*What you need to do*:
Print the line that contains "You are a computer-use agent. The width" and every line after it through the last line of the records below, exactly as written and nothing else.
Record set below:
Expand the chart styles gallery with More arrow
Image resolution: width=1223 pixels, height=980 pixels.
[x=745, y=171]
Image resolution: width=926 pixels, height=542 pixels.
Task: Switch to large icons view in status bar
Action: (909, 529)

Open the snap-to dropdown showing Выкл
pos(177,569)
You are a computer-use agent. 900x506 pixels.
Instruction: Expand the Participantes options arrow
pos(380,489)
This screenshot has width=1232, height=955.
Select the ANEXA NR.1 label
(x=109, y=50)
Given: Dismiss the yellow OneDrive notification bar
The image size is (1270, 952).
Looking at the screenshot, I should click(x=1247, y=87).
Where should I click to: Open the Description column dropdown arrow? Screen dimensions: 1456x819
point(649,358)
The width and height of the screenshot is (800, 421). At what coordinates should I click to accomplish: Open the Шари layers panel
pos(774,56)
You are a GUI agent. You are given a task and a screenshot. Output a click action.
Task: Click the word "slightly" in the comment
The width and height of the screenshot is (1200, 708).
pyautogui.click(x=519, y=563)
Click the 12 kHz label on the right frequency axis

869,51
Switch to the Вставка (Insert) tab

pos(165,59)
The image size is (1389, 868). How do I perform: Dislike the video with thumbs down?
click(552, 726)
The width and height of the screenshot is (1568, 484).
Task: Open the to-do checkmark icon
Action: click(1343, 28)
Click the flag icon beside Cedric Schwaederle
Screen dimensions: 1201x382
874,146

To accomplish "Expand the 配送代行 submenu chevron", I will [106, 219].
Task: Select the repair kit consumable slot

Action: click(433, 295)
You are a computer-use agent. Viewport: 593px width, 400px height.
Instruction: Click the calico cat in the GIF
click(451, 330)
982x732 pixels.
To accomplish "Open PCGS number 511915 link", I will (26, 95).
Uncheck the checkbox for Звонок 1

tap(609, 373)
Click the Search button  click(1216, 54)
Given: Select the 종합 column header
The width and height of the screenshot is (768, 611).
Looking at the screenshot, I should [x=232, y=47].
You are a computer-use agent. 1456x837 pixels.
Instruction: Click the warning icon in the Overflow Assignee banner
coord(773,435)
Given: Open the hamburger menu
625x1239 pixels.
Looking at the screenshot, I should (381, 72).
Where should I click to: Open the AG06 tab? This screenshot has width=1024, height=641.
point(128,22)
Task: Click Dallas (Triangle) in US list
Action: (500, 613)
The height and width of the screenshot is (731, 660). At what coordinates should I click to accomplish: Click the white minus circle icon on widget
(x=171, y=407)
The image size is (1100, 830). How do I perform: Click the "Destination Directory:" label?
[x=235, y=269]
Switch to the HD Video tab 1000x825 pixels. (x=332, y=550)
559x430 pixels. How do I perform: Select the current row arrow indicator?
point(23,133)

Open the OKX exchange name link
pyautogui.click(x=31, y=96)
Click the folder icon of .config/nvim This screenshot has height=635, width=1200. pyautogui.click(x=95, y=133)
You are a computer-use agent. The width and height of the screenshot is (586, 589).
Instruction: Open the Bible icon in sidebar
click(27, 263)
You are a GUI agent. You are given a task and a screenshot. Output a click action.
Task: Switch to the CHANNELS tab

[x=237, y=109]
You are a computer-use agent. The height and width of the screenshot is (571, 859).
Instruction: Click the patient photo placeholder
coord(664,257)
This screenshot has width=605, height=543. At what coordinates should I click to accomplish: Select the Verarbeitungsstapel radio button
End of Record set.
*Output below*:
You are a computer-use agent. The width and height of the screenshot is (586, 589).
Instruction: Open the Bible icon in sidebar
click(27, 263)
You are a GUI agent. You are given a task and a screenshot. Output a click action.
Task: Switch to the CHANNELS tab

[x=237, y=109]
You are a computer-use agent. The height and width of the screenshot is (571, 859).
Instruction: Click the patient photo placeholder
coord(664,257)
This screenshot has width=605, height=543. At what coordinates should I click to accomplish: Select the Verarbeitungsstapel radio button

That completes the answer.